▼▼▼

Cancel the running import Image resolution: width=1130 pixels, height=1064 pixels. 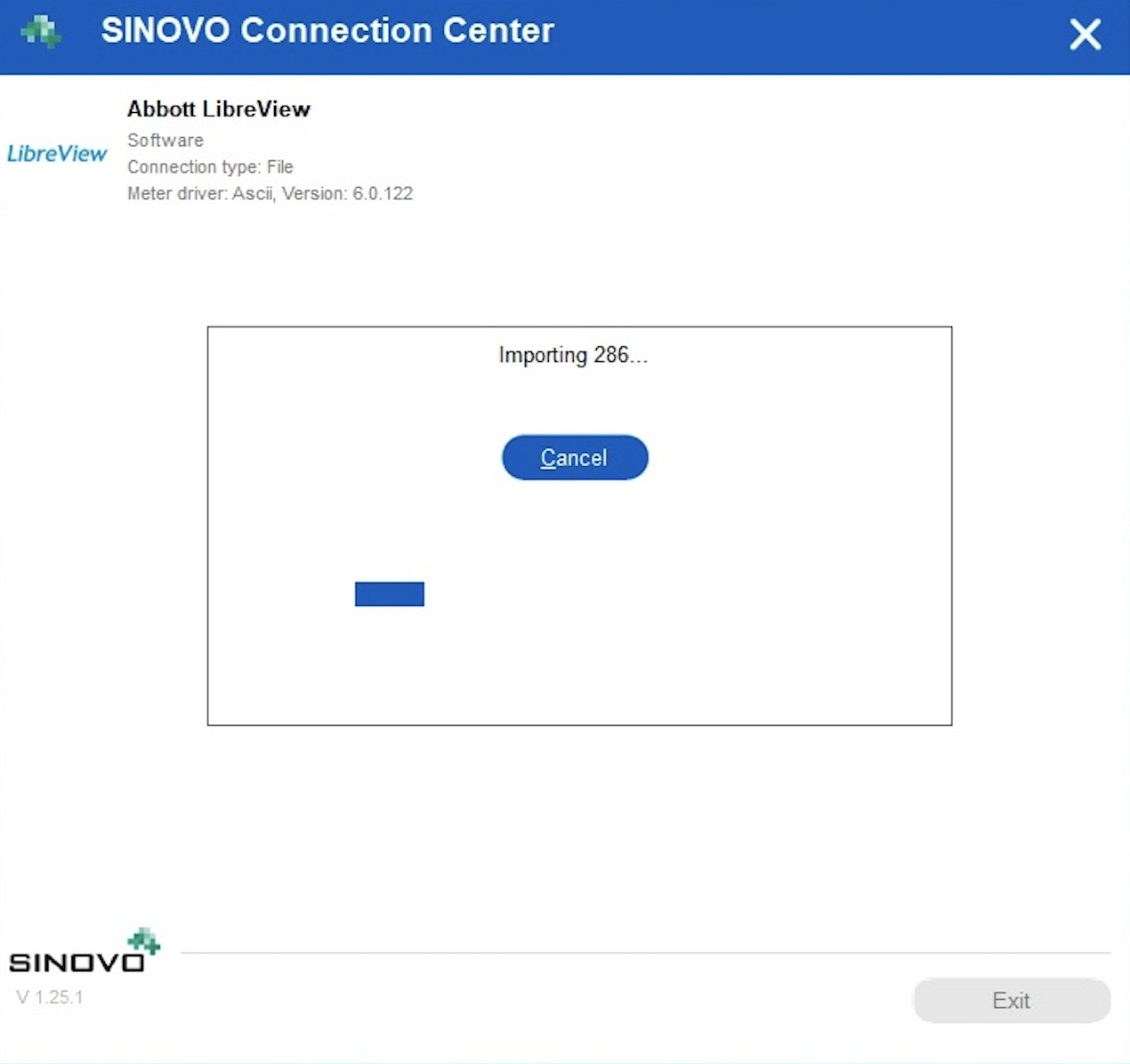click(575, 457)
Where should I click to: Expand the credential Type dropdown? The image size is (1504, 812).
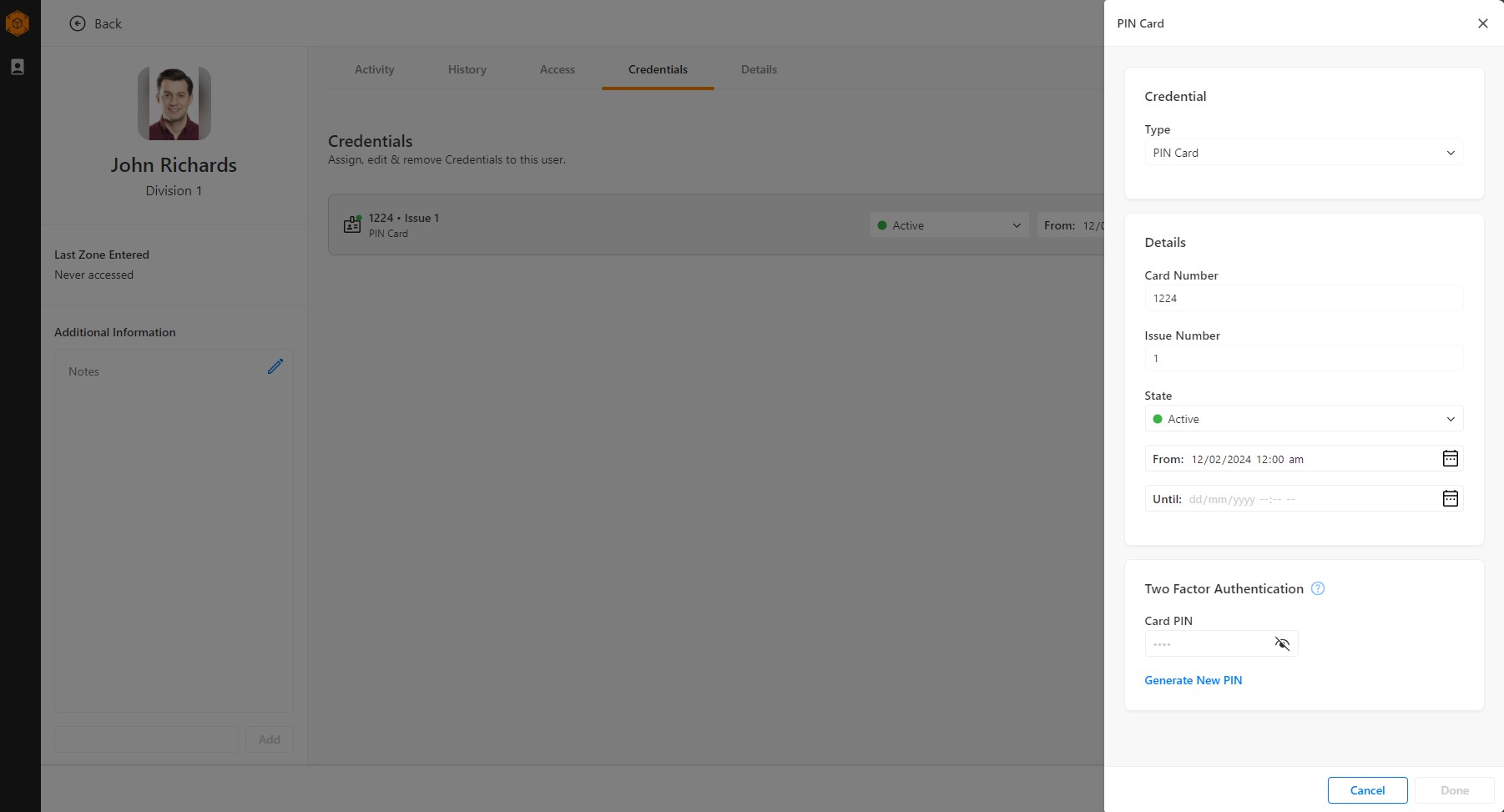point(1303,153)
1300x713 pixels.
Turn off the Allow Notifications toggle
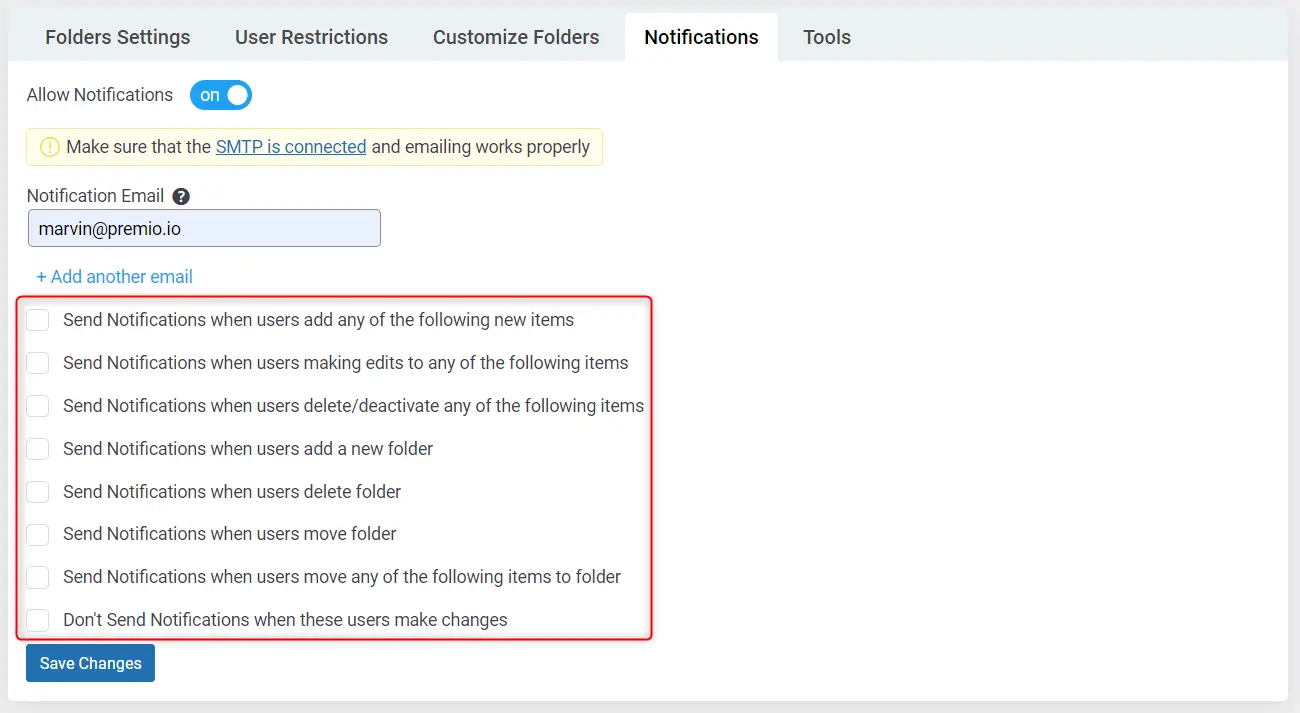(x=221, y=95)
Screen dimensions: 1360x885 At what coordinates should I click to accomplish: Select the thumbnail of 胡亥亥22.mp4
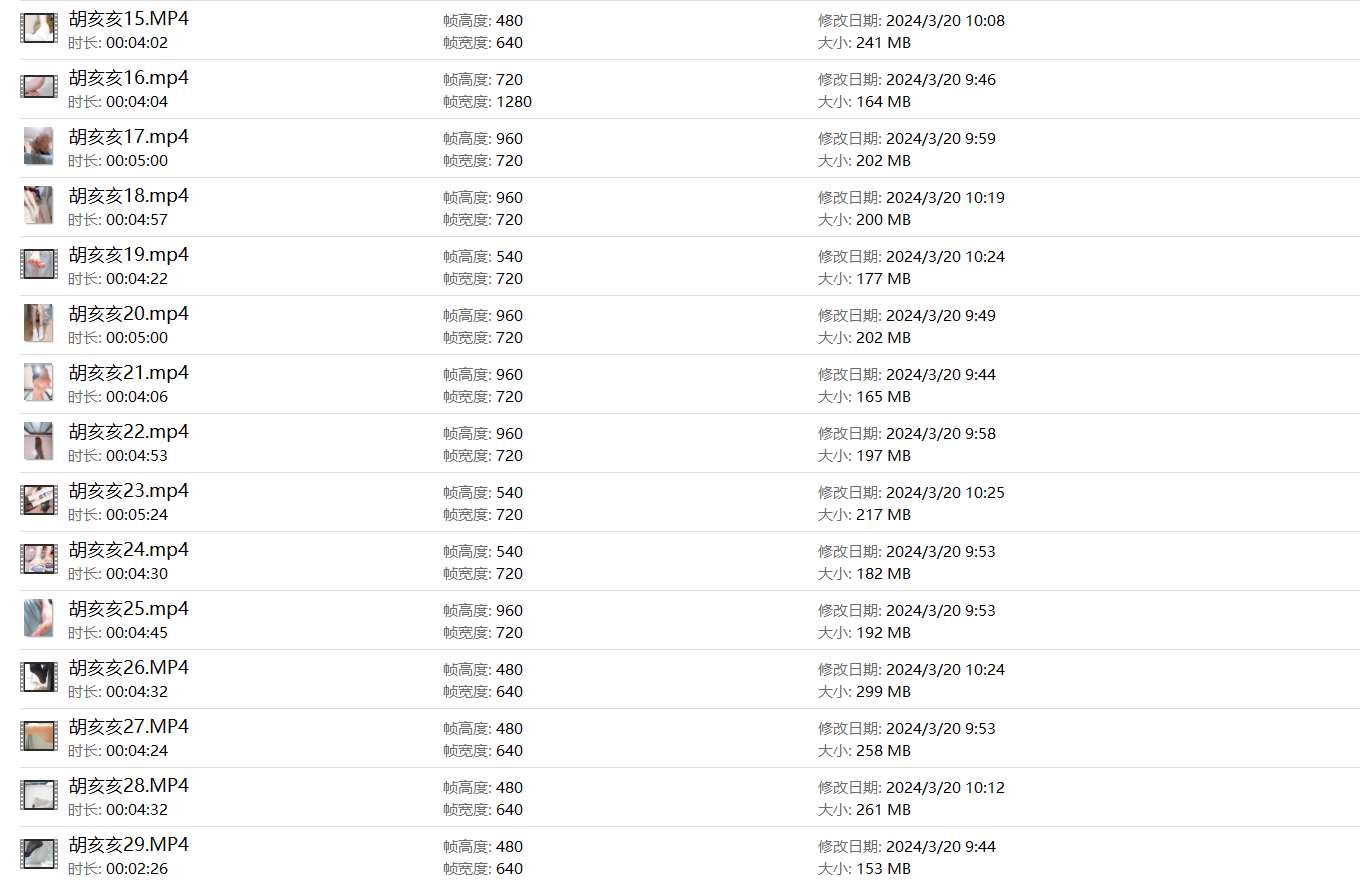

▲▲▲

Requirement: Count the lines of the material above that contain the string "should", and give only the number.

Exercise answer: 2